PROBLEM DESCRIPTION: Copy every line below that has the word "agent" in it.

Records from a data collection:
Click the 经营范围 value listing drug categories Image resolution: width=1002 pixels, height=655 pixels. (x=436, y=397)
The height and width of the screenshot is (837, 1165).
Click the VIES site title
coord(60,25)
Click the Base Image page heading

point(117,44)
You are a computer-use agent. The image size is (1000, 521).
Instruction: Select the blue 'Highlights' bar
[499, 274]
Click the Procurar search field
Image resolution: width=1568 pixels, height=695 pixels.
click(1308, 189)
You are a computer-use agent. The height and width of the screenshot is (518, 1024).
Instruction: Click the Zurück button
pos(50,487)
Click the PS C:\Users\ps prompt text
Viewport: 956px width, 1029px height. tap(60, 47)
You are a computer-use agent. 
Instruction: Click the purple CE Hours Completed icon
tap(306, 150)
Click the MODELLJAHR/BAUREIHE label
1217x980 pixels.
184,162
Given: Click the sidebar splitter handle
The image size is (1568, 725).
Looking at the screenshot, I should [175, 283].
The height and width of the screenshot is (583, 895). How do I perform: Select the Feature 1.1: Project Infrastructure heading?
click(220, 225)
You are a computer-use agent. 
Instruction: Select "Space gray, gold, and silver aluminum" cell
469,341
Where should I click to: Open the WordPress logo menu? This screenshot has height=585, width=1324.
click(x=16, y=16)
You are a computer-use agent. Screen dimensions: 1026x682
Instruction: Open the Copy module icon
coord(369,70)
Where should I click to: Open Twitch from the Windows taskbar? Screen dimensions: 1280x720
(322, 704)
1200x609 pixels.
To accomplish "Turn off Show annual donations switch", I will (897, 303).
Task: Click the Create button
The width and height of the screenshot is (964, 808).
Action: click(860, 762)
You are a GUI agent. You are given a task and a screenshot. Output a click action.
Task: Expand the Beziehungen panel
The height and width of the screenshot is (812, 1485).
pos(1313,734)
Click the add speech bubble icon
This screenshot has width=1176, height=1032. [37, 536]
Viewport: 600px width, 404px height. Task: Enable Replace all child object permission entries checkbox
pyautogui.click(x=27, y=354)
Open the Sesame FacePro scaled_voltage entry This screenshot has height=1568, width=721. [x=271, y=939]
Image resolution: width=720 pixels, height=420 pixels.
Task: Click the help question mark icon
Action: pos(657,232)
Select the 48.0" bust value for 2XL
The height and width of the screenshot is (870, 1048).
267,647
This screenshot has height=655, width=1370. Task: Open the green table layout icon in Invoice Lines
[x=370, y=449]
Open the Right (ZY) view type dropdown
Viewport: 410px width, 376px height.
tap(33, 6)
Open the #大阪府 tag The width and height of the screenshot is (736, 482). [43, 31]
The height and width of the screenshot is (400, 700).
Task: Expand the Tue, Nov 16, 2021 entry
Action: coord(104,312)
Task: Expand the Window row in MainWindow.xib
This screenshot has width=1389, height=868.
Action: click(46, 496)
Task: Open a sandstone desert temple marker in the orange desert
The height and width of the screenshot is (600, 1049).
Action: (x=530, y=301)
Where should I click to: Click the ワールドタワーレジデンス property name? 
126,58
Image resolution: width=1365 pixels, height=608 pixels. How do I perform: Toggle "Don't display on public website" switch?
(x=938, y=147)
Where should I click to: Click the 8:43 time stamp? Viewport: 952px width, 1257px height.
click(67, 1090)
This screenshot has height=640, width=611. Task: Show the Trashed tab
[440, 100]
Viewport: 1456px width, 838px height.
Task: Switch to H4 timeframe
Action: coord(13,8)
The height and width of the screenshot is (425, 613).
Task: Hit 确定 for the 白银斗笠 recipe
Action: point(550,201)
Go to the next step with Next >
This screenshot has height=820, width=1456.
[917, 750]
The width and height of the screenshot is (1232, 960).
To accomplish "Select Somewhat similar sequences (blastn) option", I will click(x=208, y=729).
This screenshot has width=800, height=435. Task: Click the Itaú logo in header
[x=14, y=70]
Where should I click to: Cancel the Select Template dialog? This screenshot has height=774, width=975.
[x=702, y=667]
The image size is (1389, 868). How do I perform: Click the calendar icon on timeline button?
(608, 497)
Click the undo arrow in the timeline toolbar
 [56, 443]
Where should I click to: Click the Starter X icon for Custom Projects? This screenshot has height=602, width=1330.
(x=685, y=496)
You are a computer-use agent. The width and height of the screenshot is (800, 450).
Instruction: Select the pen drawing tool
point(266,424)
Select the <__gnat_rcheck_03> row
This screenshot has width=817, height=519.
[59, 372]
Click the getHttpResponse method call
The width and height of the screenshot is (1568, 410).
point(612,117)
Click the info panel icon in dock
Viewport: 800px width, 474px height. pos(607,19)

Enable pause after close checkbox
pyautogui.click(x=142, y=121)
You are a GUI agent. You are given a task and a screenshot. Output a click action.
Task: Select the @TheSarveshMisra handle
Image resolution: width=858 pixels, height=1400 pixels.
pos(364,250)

RESULT FOR THIS TASK:
You are a computer-use agent. The image size is (1000, 521).
You are a computer-use agent. The height and width of the screenshot is (518, 1024).
You are a computer-use agent. 
You are a computer-use agent. 
You are a computer-use agent. Screen dimensions: 1026x682
You are a GUI agent. You are given a task and a screenshot. Output a click action.
You are a computer-use agent. The width and height of the screenshot is (800, 450).
You are a GUI agent. You are given a task and a screenshot. Output a click action.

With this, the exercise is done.